DIRECTION
Starting with the line that contains "in.' dimension label" and going on through the line that contains "point(275,122)" in the items below, put each line into a JSON list of strings, one string per line, with blank lines left out.

RECORDS FOR THE EXERCISE
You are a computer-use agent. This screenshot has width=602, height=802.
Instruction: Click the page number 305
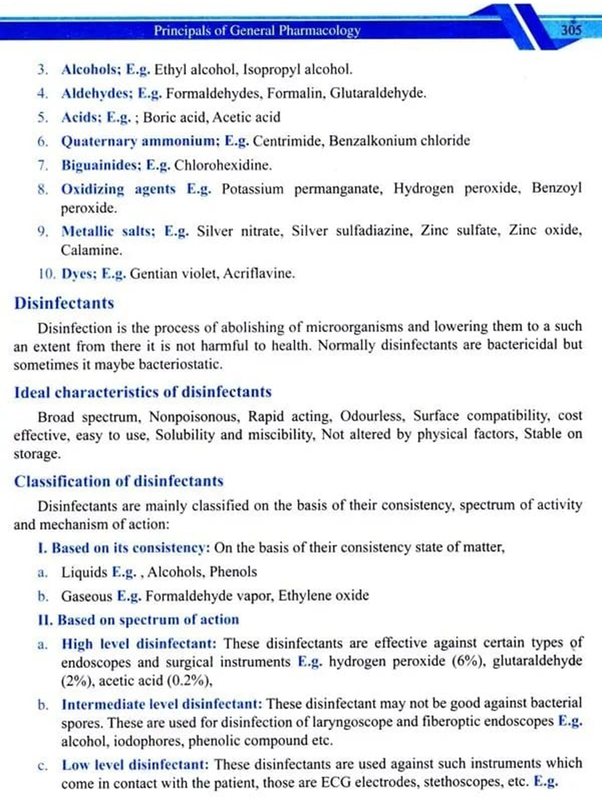[x=571, y=30]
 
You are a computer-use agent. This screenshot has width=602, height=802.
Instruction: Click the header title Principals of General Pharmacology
[x=257, y=30]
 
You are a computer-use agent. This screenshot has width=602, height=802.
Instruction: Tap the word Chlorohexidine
[x=223, y=165]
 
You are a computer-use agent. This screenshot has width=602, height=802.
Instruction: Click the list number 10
[x=47, y=274]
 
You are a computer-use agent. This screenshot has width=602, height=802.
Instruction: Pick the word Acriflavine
[x=259, y=273]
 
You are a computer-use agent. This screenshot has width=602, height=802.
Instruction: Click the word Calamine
[x=92, y=250]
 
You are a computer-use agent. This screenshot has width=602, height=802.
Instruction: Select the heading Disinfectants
[x=64, y=303]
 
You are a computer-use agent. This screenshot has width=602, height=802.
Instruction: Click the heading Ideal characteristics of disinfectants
[x=143, y=392]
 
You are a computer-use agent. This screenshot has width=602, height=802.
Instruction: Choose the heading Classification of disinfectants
[x=119, y=481]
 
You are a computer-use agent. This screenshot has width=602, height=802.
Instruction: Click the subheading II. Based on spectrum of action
[x=138, y=620]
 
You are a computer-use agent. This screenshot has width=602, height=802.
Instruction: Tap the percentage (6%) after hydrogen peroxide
[x=468, y=661]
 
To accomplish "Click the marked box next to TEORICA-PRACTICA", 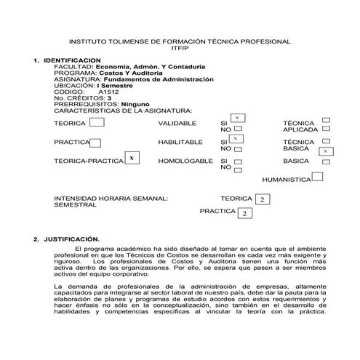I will pos(132,158).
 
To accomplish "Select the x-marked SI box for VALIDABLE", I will pos(237,118).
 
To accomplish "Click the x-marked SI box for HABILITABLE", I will pos(236,137).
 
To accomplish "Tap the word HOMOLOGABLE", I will pos(185,161).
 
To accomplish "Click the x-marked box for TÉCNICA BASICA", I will pos(326,151).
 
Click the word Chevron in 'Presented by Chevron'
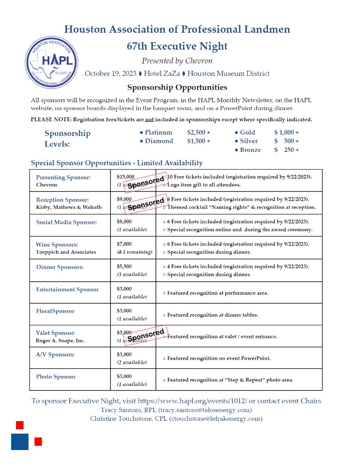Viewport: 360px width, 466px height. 199,60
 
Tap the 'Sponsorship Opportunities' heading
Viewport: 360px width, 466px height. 177,88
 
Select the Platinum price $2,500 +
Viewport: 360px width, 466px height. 199,132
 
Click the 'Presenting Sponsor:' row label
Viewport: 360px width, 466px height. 63,177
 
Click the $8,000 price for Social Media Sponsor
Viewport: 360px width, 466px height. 124,221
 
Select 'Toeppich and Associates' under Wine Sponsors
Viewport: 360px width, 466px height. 66,252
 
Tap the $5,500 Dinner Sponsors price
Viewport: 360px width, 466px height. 124,266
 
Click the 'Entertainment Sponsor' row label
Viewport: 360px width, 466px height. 67,290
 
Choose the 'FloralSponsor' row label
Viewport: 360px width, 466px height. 55,311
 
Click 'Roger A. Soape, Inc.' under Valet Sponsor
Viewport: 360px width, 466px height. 60,340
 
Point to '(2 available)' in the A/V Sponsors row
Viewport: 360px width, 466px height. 132,362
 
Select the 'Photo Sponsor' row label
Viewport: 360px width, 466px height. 56,377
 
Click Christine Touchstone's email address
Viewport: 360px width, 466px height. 215,419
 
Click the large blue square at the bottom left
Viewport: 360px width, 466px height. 20,442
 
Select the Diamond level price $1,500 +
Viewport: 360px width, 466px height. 199,141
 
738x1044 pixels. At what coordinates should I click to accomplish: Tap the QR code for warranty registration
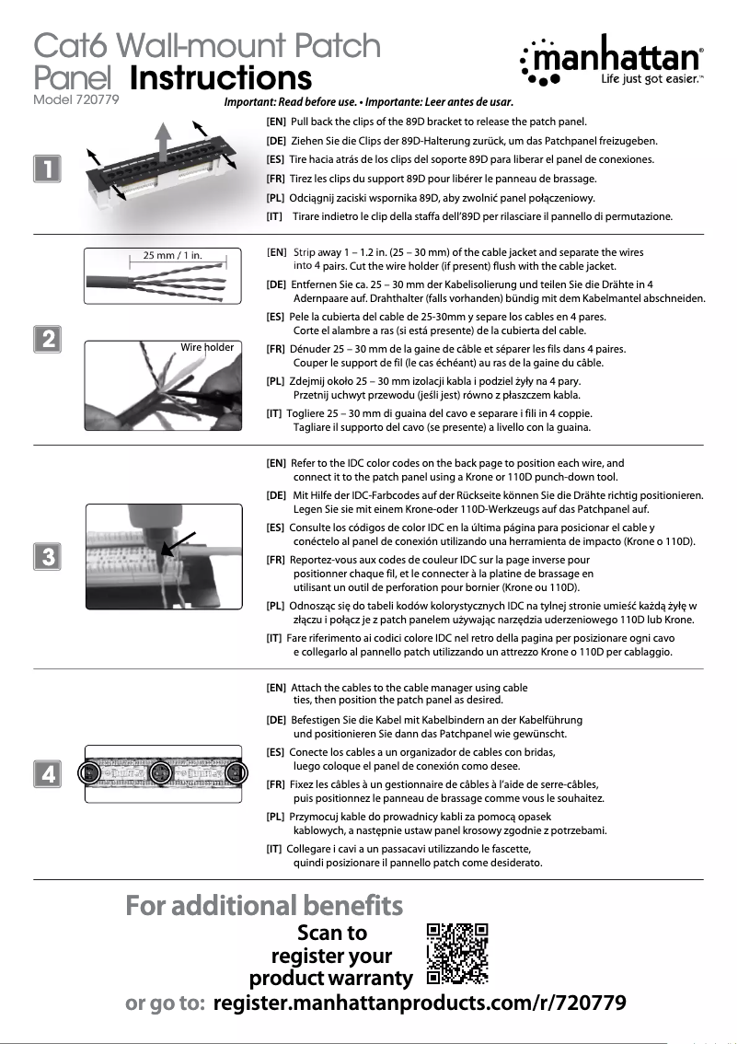point(457,953)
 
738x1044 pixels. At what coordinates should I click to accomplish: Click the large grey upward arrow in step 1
point(162,142)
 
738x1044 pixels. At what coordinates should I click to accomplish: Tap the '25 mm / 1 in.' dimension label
point(166,255)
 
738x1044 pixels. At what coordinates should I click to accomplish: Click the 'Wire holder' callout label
point(207,347)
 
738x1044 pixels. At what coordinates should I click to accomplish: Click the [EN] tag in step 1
point(275,122)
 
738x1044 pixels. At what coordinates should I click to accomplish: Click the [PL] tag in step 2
point(274,380)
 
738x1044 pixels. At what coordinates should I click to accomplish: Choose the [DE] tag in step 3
point(275,495)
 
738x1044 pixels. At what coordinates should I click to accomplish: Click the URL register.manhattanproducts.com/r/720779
point(420,1003)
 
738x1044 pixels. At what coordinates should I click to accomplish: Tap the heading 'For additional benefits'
point(264,906)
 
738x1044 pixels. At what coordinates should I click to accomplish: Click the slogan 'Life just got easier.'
point(652,81)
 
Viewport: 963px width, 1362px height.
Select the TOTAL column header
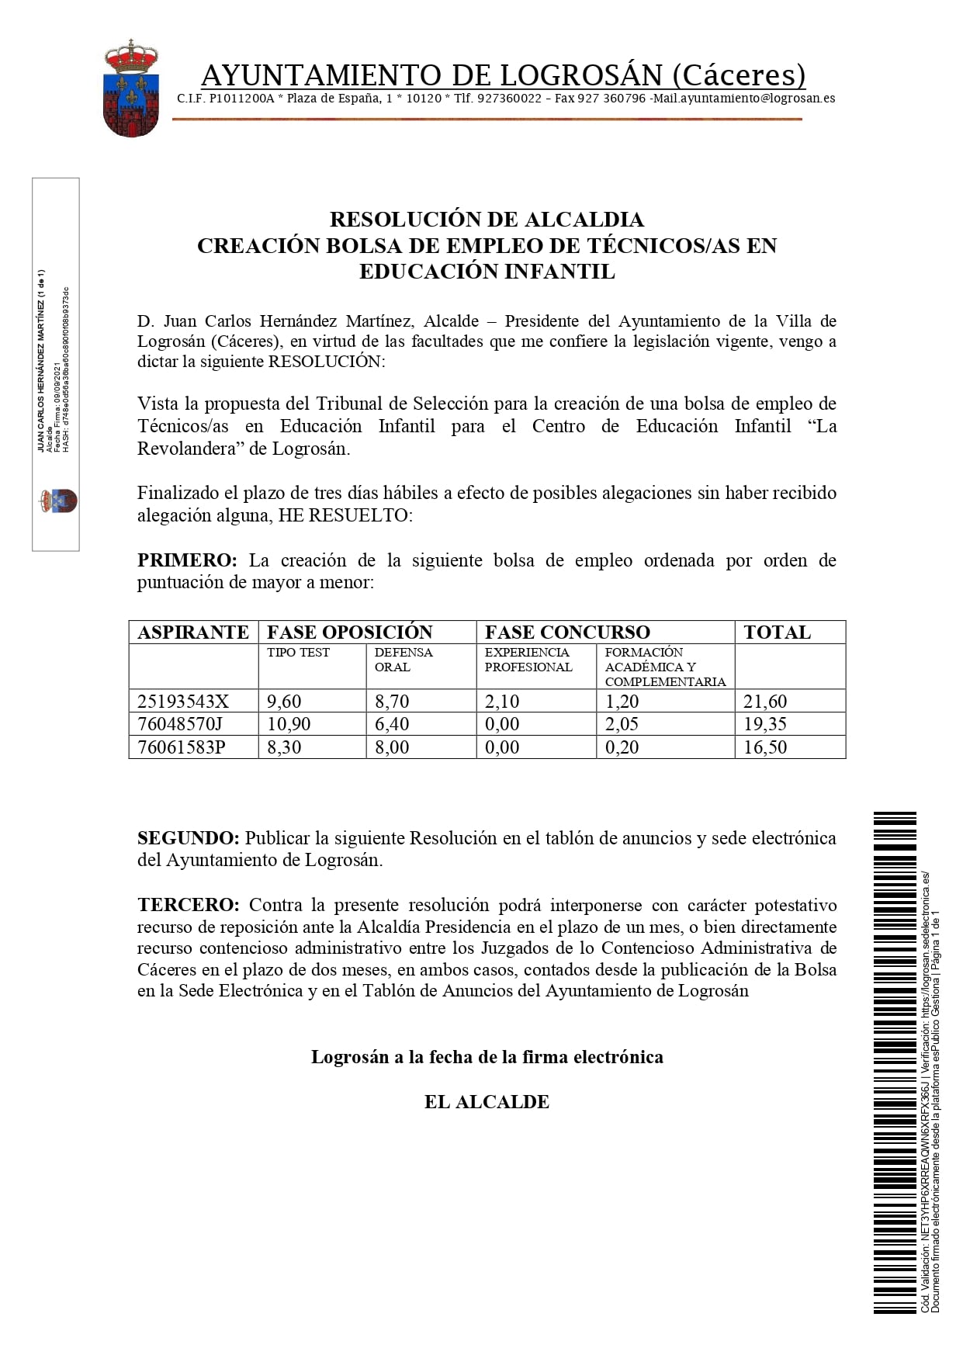pos(777,632)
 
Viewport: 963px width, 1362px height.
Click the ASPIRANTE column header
pos(193,632)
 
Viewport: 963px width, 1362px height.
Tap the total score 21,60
pos(765,702)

SOLVED EXERCISE
[
  "738x1044 pixels. At what coordinates should I click to accomplish: Tap the '25 mm / 1 in.' dimension label",
  "point(166,255)",
  "738x1044 pixels. At what coordinates should I click to accomplish: Click the 'Wire holder' callout label",
  "point(207,347)",
  "738x1044 pixels. At what coordinates should I click to accomplish: Click the [EN] tag in step 1",
  "point(275,122)"
]